The softened water 122, i.e., the boiler feed water, may be discharged from the BFW tank 346 and is pumped via a low pressure (LP) BFW pump 352 and a HP BFW pump 354 to the drum boiler 324 for steam generation.
Injection wells can tolerate small amount liquid in the injection steam without compromising the measurement, accounting reporting and other regulatory requirements. This allows the continuous blowdown 372 to be re-combined with the dry HP steam for a wet injection stream while the intermittent blowdown 374 is flashed into an AP flash drum 376 to further reduce its volume. The flashed vapor 378 is discharged in to the atmosphere in the form of vapor, and water 380 is discharged into the plant open drain system There is negligible impurities in water 380 because of the high quality distillate nature of boiler feed water 122.
In some situations, the process 300 may comprise two evaporators 320 coupled in series, followed by a single crystallizer 348.
The process 300 also has several drawbacks. For example, while the drum boiler 324 has higher working pressure, larger capacity and is more efficient comparing to the OTSG, its initial cost is high.

→ EXERCISE TASK 1:
Please sum up the boiler feed water text in two sentences.
→ EXERCISE TASK 2:
Pick up the boiler feed water text after its last sentence and keep it going.
The lines below are separate material from the boiler feed water text.

→ SOURCE MATERIAL:
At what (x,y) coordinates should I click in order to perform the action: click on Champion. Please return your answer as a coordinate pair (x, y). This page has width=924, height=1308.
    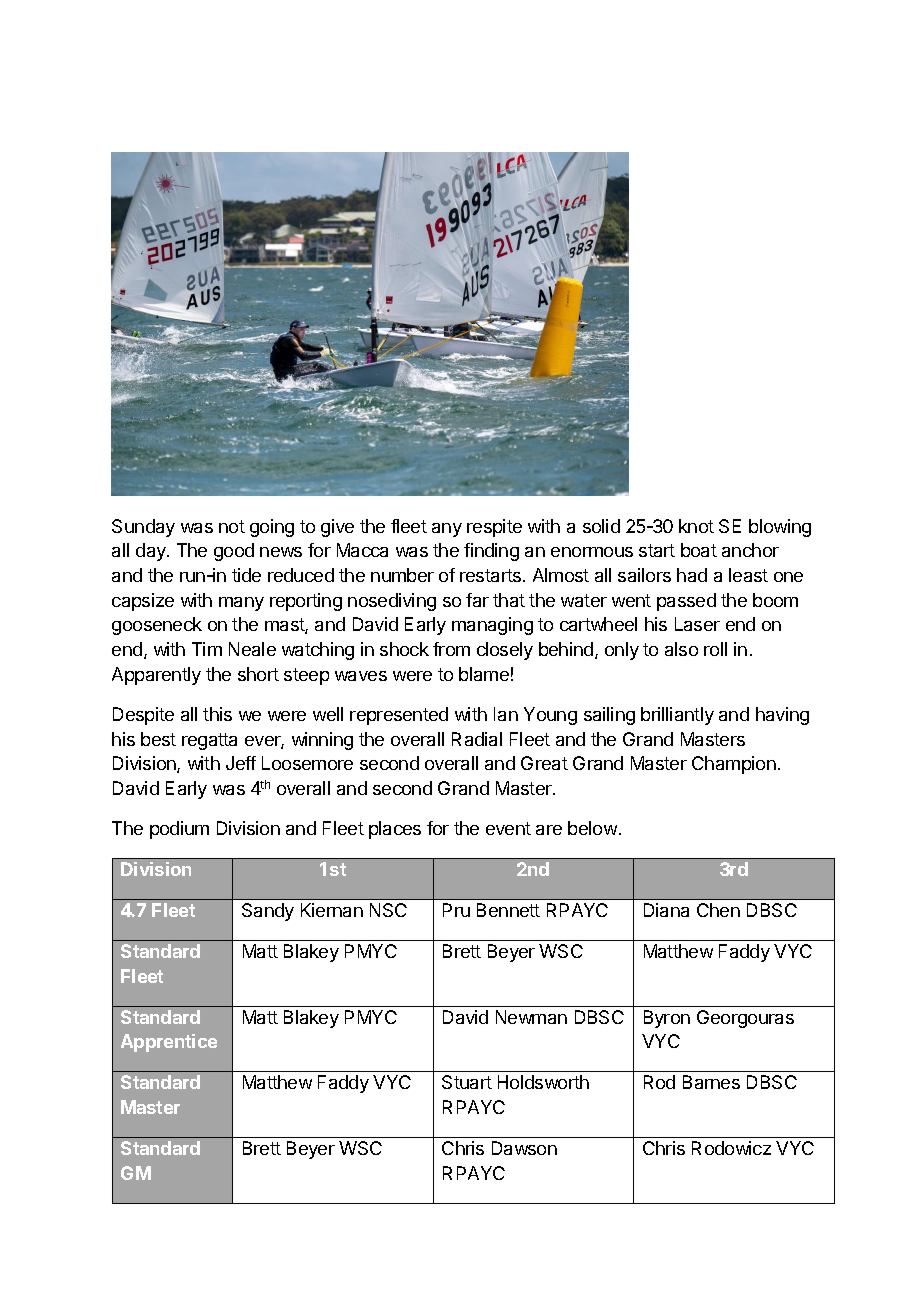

→ RESPONSE 1:
Softened boiler feed water is pumped from the BFW tank through low and high pressure pumps to a drum boiler for steam generation. Because injection wells can tolerate a small amount of liquid, the continuous blowdown is recombined with dry HP steam and the intermittent blowdown is flashed to reduce its volume; the process may use two evaporators in series with one crystallizer, and its drum boiler, though more efficient than the OTSG, has a high initial cost.

→ RESPONSE 2:
The initial cost of the front-end evaporator 320 is also high because of the required large surface areas and the number of auxiliary equipment. While the energy efficiency of the front-end evaporator 320 is high thanks to the latent heat reuse and good heat transfer, the overall energy efficiency of the system 300, however, is lowered because of cyclic phase changes. The distillates condensed from the steam vapor in the evaporator 320 needs to be re-evaporated in the drum boiler 324. Compared to the process 100 using WLS 120 and WAC ion exchange unit 186, the total cost of the evaporator-drum boiler process 300 may be merely marginally lower, but the greenhouse gas emissions of the process 300 are much higher.
As shown, the emulsion 104 produced from the reservoir 102 is first processed at a phase separation stage 106 to obtain produced water 108 from the emulsion 104. The produced water 118 is then directly fed into an HP evaporator 424 in the steam generation stage 110 for steam generation. In other words, the process 400 uses the HP evaporator 424 and a pressurized system to generate HP steam 126 directly from the produced water 118. The water softening stage is thus eliminated, and a simplified de-oiling process 116 is used to supply high temperature, high pressure water to the evaporator 424.
As shown, an inlet heat exchanger 402 is used to first adjust the emulsion 104 to a process temperature sufficiently high to maintain silica being dissolved therein, to achieve the best separation efficiency in the downstream FWKO 144 and treater 146, or in a flash treating scenario, to heat the high pressure emulsion in order to effectively remove bulk water in a high temperature inverted separator.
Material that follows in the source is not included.